• [RECORDS FOR THIS EXERCISE]
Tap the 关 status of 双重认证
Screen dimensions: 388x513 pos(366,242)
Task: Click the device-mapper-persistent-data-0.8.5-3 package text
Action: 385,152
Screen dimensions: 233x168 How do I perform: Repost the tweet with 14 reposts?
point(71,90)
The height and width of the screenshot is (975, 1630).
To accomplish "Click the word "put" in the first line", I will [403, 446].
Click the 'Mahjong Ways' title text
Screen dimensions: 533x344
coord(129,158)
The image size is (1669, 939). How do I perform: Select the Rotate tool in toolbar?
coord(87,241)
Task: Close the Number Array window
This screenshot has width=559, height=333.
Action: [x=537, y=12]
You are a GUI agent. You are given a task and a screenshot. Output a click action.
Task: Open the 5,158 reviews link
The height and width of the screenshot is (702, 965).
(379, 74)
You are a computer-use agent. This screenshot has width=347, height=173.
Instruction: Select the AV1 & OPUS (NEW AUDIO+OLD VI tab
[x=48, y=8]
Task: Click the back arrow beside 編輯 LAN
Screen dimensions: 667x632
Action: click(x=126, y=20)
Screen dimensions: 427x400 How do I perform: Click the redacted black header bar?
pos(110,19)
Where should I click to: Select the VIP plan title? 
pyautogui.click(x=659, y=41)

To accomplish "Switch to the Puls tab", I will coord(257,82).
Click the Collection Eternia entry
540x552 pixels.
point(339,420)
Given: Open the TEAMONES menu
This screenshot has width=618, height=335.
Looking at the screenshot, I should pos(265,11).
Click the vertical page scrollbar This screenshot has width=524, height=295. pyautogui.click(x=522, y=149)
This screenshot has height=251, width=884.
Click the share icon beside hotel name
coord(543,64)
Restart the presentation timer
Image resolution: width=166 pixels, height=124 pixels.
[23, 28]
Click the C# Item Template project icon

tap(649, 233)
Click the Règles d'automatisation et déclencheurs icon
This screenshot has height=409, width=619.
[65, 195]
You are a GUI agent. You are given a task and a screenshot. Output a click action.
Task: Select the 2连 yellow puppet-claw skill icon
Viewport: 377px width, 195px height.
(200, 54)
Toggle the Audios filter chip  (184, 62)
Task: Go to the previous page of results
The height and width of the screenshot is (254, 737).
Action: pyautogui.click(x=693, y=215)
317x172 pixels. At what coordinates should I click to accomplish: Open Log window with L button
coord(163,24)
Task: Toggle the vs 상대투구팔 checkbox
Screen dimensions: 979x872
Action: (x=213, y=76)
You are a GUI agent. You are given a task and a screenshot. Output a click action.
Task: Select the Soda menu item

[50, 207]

• [EXERCISE DETAILS] What is needed is an exact copy of the lines above, from the one containing "Task: Open the 5,158 reviews link" through the one containing "Task: Click the back arrow beside 編輯 LAN", with nothing added.

• [SOLUTION TO THIS EXERCISE]
Task: Open the 5,158 reviews link
The height and width of the screenshot is (702, 965).
(379, 74)
You are a computer-use agent. This screenshot has width=347, height=173.
Instruction: Select the AV1 & OPUS (NEW AUDIO+OLD VI tab
[x=48, y=8]
Task: Click the back arrow beside 編輯 LAN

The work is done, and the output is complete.